Ichrak Nourel Hak, the first witness and a plaintiff, testified she was studying education at the University of Montreal when the government introduced the draft law in March, 2019, and passed it that June. She had planned to work in the Quebec public school system when she received her certification in September.

She is a devout Muslim who wears a hijab that covers her hair. Quebec’s public school system is suffering a major shortage of teachers. Because new hires are not allowed to wear a hijab in the public system, she took a job giving private online instruction.

“I felt targeted as a Quebec citizen. I felt excluded,” Ms. Nourel Hak testified. “I know I had the qualities and qualifications to teach and to serve Quebec society. Now I just feel diminished and distressed by the whole thing. I meet all the requirements. All that stands in the way is my religious practice.”

Quebec’s law imposes state religious neutrality and includes a dress code prohibiting civil servants holding “positions of authority” from wearing visible religious articles, including Muslim head coverings, Christian crosses, Sikh turbans and Jewish kippahs. The jobs under the dress code include teachers, police officers, government lawyers and the Speaker of the National Assembly, among others.

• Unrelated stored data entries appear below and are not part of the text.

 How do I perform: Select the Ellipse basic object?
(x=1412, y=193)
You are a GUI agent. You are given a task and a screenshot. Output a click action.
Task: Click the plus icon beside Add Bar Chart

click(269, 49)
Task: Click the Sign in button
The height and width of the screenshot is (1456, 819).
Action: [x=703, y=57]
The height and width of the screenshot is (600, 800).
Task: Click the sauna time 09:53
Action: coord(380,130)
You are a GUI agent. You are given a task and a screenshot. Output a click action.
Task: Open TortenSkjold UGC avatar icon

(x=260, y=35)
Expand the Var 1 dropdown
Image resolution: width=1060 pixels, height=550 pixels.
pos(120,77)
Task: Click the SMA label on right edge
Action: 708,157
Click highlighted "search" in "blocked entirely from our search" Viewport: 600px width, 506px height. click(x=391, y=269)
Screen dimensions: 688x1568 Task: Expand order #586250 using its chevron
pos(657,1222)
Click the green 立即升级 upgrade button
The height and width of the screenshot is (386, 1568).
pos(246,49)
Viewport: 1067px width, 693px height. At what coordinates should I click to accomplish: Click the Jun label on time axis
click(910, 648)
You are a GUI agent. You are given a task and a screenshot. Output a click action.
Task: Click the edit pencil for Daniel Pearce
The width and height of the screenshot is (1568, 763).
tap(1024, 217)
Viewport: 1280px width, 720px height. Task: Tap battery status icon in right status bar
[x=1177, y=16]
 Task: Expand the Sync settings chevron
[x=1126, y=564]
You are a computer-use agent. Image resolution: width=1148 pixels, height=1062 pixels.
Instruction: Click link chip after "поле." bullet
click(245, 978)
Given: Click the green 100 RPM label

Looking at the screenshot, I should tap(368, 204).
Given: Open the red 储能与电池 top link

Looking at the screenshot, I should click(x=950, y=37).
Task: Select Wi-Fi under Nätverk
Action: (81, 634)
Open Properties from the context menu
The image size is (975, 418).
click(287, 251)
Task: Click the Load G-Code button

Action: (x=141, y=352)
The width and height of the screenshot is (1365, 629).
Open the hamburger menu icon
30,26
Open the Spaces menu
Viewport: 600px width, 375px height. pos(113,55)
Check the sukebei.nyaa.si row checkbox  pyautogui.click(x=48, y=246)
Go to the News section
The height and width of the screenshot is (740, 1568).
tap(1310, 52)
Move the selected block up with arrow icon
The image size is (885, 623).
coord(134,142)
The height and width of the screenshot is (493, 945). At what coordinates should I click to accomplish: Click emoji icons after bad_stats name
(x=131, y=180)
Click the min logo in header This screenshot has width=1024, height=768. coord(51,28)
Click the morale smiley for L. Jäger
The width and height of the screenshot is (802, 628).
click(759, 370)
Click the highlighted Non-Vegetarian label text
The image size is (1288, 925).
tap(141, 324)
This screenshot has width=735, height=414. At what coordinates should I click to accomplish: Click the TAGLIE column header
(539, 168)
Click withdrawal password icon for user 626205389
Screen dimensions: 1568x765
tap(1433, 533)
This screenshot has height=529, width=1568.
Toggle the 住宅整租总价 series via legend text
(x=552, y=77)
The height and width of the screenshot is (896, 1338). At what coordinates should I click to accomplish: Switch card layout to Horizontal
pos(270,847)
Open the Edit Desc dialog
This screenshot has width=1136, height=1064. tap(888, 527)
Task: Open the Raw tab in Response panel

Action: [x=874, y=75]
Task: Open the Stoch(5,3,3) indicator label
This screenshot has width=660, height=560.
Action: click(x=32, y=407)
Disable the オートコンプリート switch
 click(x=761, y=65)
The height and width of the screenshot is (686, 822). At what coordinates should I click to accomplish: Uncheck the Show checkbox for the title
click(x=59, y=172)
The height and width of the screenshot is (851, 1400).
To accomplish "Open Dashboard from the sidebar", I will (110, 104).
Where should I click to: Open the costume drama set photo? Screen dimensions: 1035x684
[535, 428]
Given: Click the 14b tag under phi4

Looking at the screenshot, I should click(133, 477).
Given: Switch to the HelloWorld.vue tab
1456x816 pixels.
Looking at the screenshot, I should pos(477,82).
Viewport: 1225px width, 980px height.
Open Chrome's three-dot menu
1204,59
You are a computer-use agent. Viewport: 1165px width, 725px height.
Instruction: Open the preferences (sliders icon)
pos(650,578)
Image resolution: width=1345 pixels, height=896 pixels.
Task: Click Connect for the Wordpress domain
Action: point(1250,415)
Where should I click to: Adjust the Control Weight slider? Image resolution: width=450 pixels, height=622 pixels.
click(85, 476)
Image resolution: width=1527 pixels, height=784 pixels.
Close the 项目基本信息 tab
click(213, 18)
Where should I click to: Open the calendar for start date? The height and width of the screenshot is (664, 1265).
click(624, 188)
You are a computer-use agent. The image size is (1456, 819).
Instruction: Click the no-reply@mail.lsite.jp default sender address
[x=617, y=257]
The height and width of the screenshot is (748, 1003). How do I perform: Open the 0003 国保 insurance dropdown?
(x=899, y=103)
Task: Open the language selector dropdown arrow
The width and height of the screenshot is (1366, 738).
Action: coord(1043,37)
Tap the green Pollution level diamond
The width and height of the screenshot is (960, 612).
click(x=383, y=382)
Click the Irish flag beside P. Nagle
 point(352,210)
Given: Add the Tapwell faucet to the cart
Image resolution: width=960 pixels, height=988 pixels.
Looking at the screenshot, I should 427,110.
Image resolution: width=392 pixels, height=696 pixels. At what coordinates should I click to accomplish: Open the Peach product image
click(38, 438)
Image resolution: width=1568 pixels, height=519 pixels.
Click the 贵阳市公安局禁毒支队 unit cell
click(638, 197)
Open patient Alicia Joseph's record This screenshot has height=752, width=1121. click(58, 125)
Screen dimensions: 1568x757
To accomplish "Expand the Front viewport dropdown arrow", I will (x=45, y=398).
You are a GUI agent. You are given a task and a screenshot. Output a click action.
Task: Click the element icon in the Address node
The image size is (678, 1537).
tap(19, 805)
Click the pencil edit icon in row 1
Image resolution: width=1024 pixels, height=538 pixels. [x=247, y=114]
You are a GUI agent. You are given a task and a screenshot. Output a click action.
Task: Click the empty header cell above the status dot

People who wear the symbols and already hold those posts are allowed to keep their jobs. They cannot be promoted or transferred, however, and potential new hires such as Ms. Nourel Hak must remove the religious symbol to work.

Premier François Legault’s government invoked the constitutional override power known as the notwithstanding clause in passing the law, making it exempt from court challenge based on religious freedom rights.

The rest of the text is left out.